Since its announcement in Budget 2013, government has faced pressure from media claims that Help to Buy risks creating another housing bubble. So far it seems that media attention has focused on the negative risk aspect of rising prices. But normally, when economists talk about risk, they talk about risks balancing. Implying that, if there is a negative risk involved as prices rise then there must also be a corresponding positive risk. The question the media is yet to ask is, just where has this positive risk fallen?
Without delving too deeply into economics 101, with a mortgage, the positive (upside) and negative (downside) risks are as follows. The contract for the mortgage involves two entities, a debtor (homeowner) who takes out a loan to purchase a property with a loan from a creditor (usually a bank or building society). Let’s ignore the risk pertaining to default and instead focus on the decision to take out the contract. By the time the final mortgage payment is made if the property price has increased, then the homeowner takes a profit (upside risk), and the banks loses out (downside risk) because it would have been better off purchasing the property instead of issuing the loan. And if the property loses value then the opposite is true and the risks are switched. But risks overall for both entities balance across both outcomes, since neither can know for sure, nor can influence where final prices will end up.
With Help to Buy the government is attempting to kick-start the market by entering the contract as a third entity; effectively acting as a second creditor to subsidise mortgages. But where has it positioned itself relative to risk, given that it has the capacity to influence prices through policy?
Here’s a snippet from gov.co.uk (including the example)
With a Help to Buy equity loan; you’ll need to contribute at least 5% of the property price as a deposit, the government will give you a loan for up to 20% of the price, and you’ll need a mortgage of up to 75% to cover the rest.
Click here to enlarge image
If the home in the table above sold for £210,000, you’d get £168,000 (80% from the mortgage and cash deposit) and pay back £42,000 (20%).
So, the repayment to the government relates to the proportion - 20% - not the initial value - £40,000- of the loan. The government gets a profit if the property increases in value and presumably loses if the property decreases in value. But, unless you were filing for bankruptcy, where are the incentives to sell a property in negative equity? Chances are, the government will make a profit on the bulk of the loans since prices are set to increase over the medium-term (with a little help from policy)…Hmmm…….

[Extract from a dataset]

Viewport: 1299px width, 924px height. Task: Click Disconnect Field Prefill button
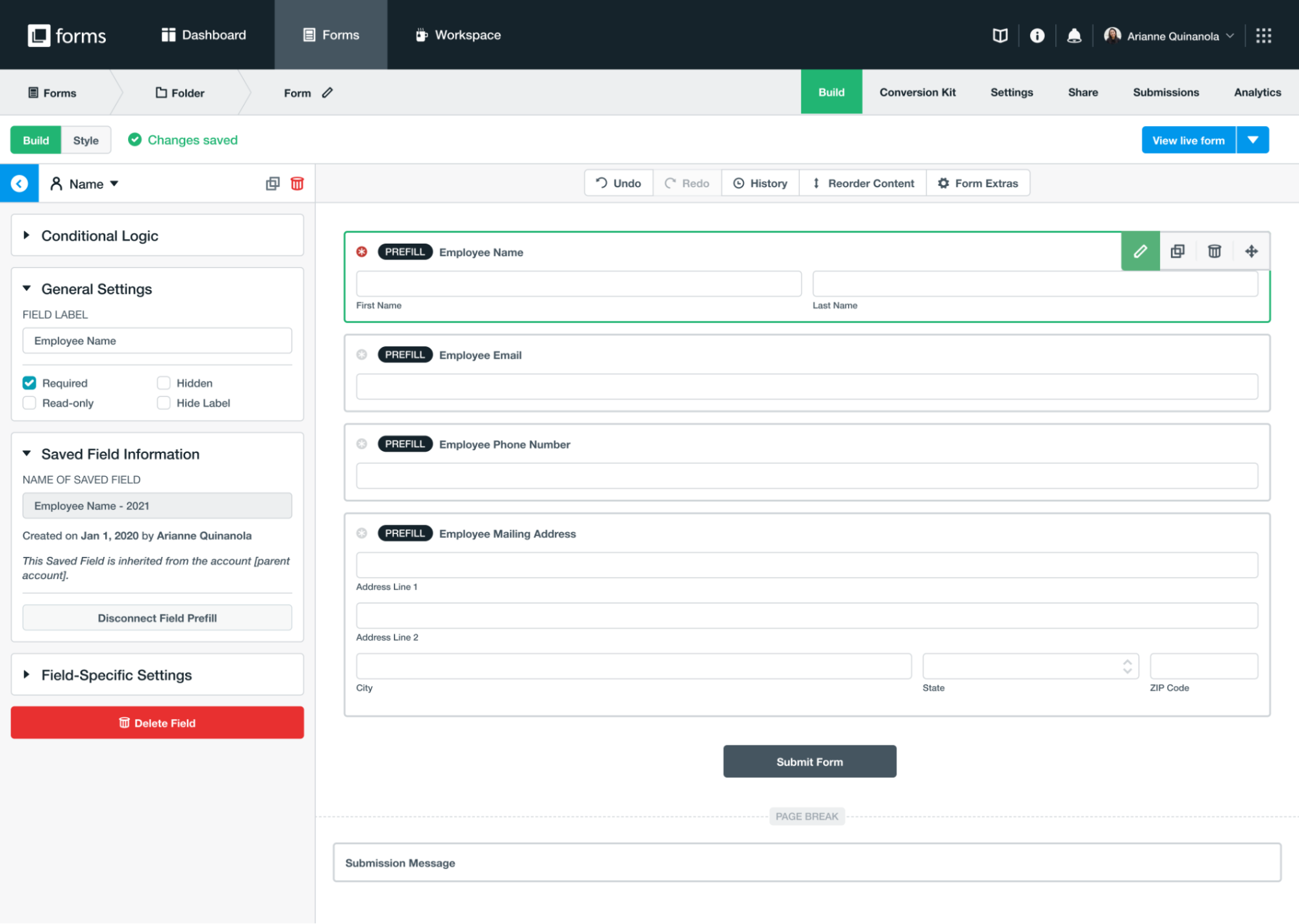[157, 618]
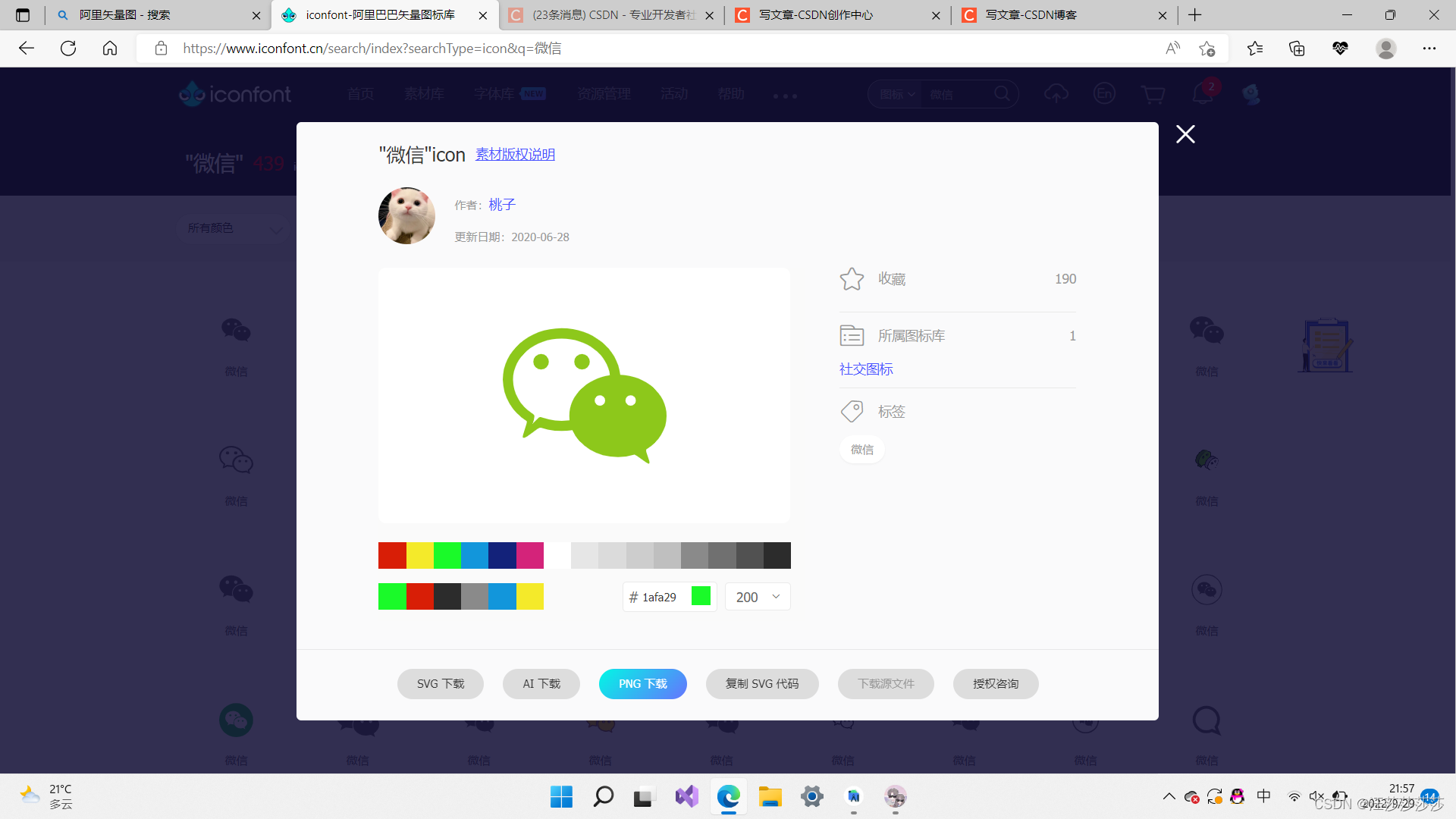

But just in case house prices do begin to fall…..Here’s another snippet;
You won’t be charged loan fees for the first 5 years of owning your home. In the 6th year, you’ll be charged a fee of 1.75% of the loan’s value, after this the fee will increase every year. The increase is worked out using the Retail Prices Index plus 1%. Fees don’t count towards paying back the equity loan.
So the fee relates to the value of the loan, not the proportion. It could be argued that the effect of falling or rising property prices affects the government and homeowner symmetrically, but still, shouldn’t government be looking to absorb risks in a weak market to boost confidence? Surely homeowners would have benefited more from fees relating to proportion so that costs fall if the property loses value. Flat fees effectively act as a hedge for the government if the property falls into negative equity.
In current circumstances, perceived market risk is high; with the future uncertain the government needed to step in and support the housing market. However, Help to Buy equity loans appear to have been set up with the positive risks associated with rising prices going disproportionately toward government and downside risks of falling prices disproportionately toward homeowners.
So whilst the headlines have focused on the risks of market instability deriving from inflated house prices, the government is set to make serious profits as prices increase, whilst banking on the fact that if prices fall, who is likely to sell? And if prices do fall, more than likely, flat fees will be paid until the house price recovers. Why has the media ignored this?
Instead of behaving like a normal creditor, which gains when the prices fall and loses when prices rise, the government (which can influence the market) has instead positioned itself favourably… prices go up, government wins, prices go down, homeowners lose. It’s a good deal if you can get it!